**TRY IT:** Repeat the data word for word and skip the pictures.
== Segment start ==
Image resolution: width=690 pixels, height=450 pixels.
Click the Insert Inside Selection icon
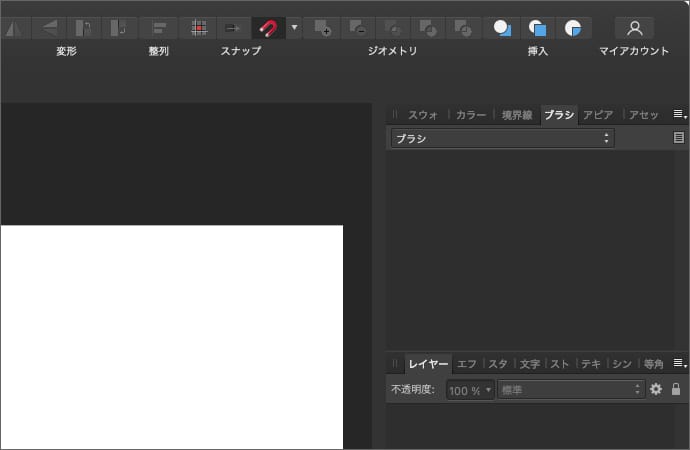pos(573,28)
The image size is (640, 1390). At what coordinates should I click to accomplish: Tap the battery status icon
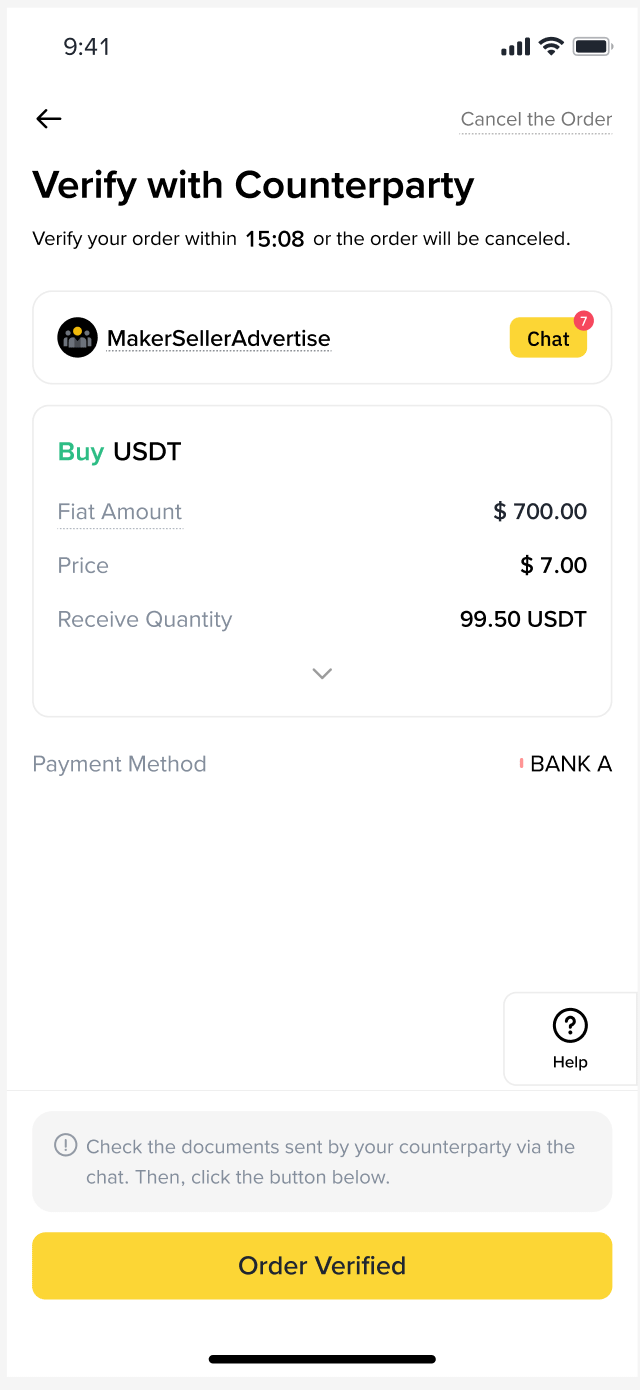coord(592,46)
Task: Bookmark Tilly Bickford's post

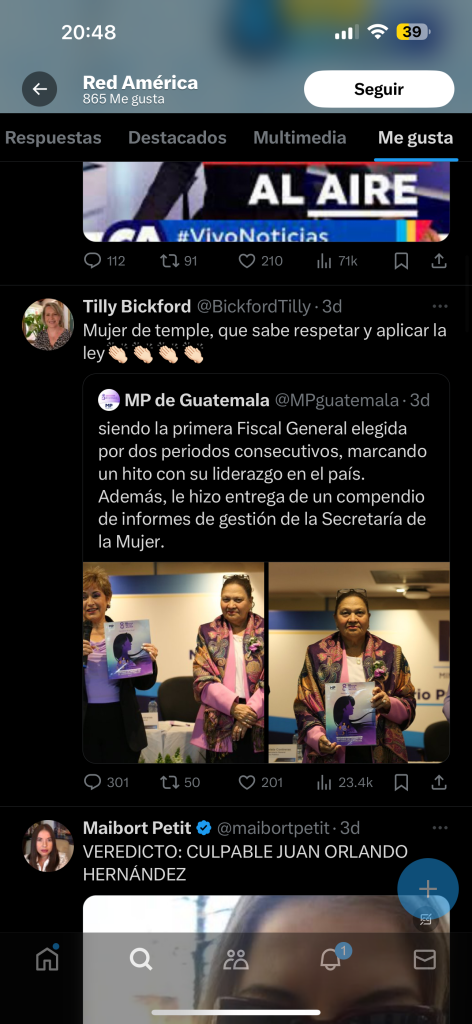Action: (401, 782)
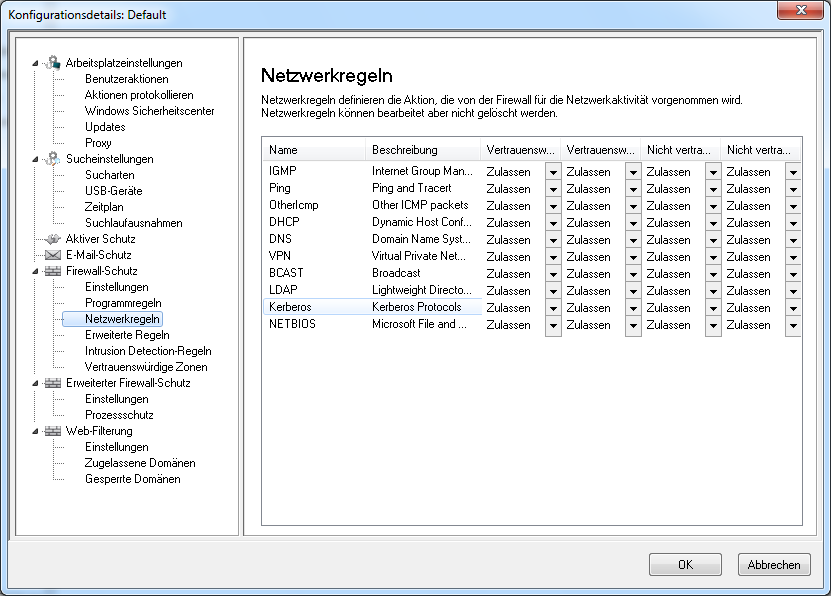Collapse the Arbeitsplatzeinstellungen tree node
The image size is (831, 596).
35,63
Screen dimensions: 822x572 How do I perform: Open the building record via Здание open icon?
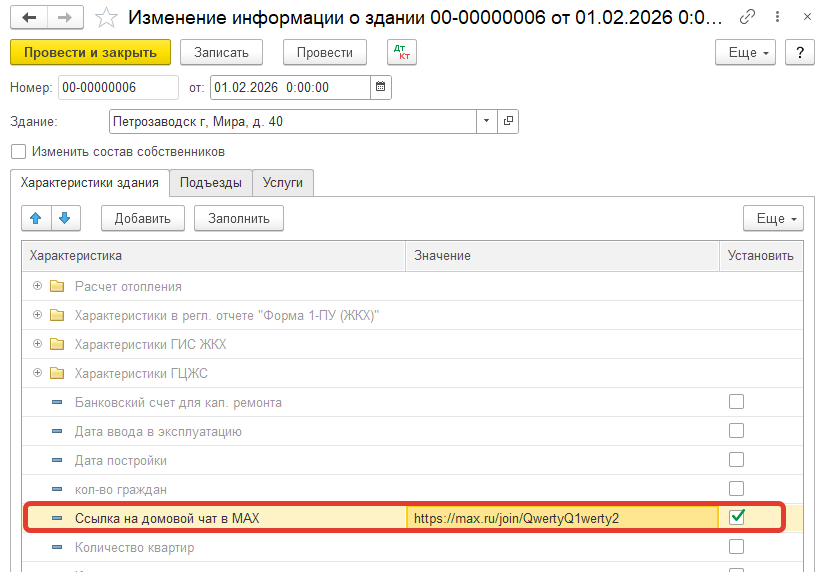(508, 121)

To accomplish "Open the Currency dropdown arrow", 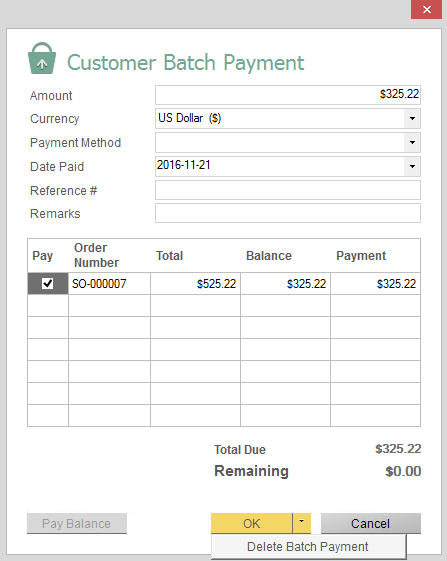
== Segment end ==
**EXERCISE RESULT:**
Image resolution: width=690 pixels, height=450 pixels.
Click the Insert Inside Selection icon
pos(573,28)
The image size is (640, 1390). At what coordinates should I click to accomplish: Tap the battery status icon
coord(592,46)
Task: Bookmark Tilly Bickford's post

Action: (401, 782)
Collapse the Arbeitsplatzeinstellungen tree node
The image size is (831, 596).
35,63
Screen dimensions: 822x572 How do I perform: Open the building record via Здание open icon?
(508, 121)

To accomplish "Open the Currency dropdown arrow", 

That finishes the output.